It is embarrassing in our society to talk about this basic physiological need however, your bowel movement is the best health indicator.

Let’s talk about poop

Unfortunately, our society finds it embarrassing to talk about a basic and very important physiological need like this. However, knowing about your bowel movement and how your stool looks is the best, simplest, and cheapest health indicator. So don’t be embarrassed, examine your stool! There is a strong correlation between poop and health.

My Poop Story

During my teenage years and until my late twenties I was constantly constipated. I remember lingering in the bathroom and ending up bleeding from how hard and big my poop would get. On several occasions, I even clogged the toilet by the wide shape and the hard consistency. On one occasion I decided I needed help and started taking a homeopathic laxative medication, how crazy is that? Needless to say, I ate very badly and drank very little water at that time. I am living proof that the human body is resilient and recovers very quickly.

Poop is still Taboo

As a good well-educated girl, I grew up not talking about this subject and not knowing that it was even important. After all, girls are not allowed to fart, let alone talk about poop! Well, it wasn’t until much later, in my early thirties after I started eating better, that I was able to get decent bowel movements. Currently, it’s like clockwork! I poop 2-3 times a day! To be quite honest there is no better sensation of cleanliness and accomplishment than the one I have when my poop is big and goes out with minimal effort. As a person that knows the other side this is quite an accomplishment.

Constipation and Mood

Think of it this way, if we don’t poop we stay full of feces, or shit. It literately means that we are not functioning properly. The gut is an organ that affects cognitive ability, immunity, and mood. This is all backed up by science and proven by several bodies of research including some from Harvard Medical School.

Technically Speaking

Poop is the body’s way of eliminating solid waste. Feces, or fecal matter, is made up of water, proteins, fats, polysaccharides, bacterial biomass, ash, and undigested waste (such as insoluble fiber). A normal poop contains about 75% water and 25% solids.

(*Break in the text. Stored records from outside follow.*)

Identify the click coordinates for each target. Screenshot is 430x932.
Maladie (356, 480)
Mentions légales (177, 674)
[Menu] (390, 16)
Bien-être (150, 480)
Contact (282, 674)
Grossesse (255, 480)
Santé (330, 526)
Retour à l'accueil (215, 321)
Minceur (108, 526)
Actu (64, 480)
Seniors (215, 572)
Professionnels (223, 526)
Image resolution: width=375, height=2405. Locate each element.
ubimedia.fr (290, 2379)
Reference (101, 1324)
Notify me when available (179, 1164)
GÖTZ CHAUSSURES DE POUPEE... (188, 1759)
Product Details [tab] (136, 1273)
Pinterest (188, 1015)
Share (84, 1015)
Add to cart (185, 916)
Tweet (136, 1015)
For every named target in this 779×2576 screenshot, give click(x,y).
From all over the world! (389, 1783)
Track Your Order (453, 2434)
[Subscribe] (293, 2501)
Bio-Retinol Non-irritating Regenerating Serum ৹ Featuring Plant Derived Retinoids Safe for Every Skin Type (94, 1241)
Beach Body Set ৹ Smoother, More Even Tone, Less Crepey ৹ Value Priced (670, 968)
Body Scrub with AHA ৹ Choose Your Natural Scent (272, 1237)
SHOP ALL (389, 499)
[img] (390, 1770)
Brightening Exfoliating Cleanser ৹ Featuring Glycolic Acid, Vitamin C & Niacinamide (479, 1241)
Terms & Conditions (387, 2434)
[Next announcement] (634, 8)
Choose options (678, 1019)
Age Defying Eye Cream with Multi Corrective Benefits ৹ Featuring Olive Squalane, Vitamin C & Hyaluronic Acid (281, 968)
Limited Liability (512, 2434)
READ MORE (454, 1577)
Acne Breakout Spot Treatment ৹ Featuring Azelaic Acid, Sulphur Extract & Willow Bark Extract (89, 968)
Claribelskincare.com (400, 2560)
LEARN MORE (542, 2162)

However, some people’s are quite hard (as was mine) and contain much less water than 75%. This may be related to slow transit in the GI tract. When fecal matter moves through the colon slowly, water continues to be absorbed, as this is one of the colon’s main roles. Then the stool becomes way too dry and hard. In other cases, hard poop may be due to a low-fiber diet. The fiber in the stool acts like a sponge attracting water to the colon. Both fiber and water add bulk to the poop.

Constipation and Diseases

Several studies show the correlation between constipation and oxidative stress. When we eliminate waste regularly, we decrease oxidative stress in the body. Not pooping often enough seems to increase the risk of several chronic diseases, including cardiovascular disease and some cancers. When you are constipated, the contact time between the waste and the intestinal wall is longer, which can lead to the formation and absorption of fecal mutagens – substances that cause DNA changes and cancer. For example, the correlation between constipation and breast cancer has been observed since the 1980s.

Women seem to Suffer More

Pooping is important for everyone, but male and female bodies handle poop a little differently. The female colons are longer because the reproductive organs in women take up more space than the equivalent in men. Therefore, the path of food between the mouth and the anus takes longer in women, which is why women suffer from gastrointestinal discomfort more often than men.

As the poop moves through the colon, water and the other components are reabsorbed by the body. If the process takes too long, it can cause reabsorption of toxins and even hormonal imbalance. Excess estrogen and other hormones are discarded through the stool and can also be reabsorbed, disrupting the balance.

Correlation Poop and Health

Your poop says a lot about your health. A few decades ago, a doctor named Bristol realized this. After lots of research, he created a scale named the Bristol Scale (of course!), which has seven different types of poop and what each one means. Without going into greater detail, what matters is that your feces are soft, expelled without great effort, in a sausage shape, without buds, and with a brownish coloration. Any other color is a sign of some malfunction. Yellowish, reddish, greenish, gray, all these colors are symptoms of dysfunctions. The amount is unimportant as long as you feel empty or relieved.

How much is healthy?

The frequency will vary greatly from person to person, depending on gender, age, and the amounts of fiber and water in one’s diet. But be aware, three or more days without going to the bathroom is a warning sign. Hippocrates, the founder of Western medicine, said the ideal would be to have 2 to 3 bowel movements a day. Which corresponds to the number of meals a day – what goes in comes out. Like me, this is the pattern of people who eat a plant-based diet.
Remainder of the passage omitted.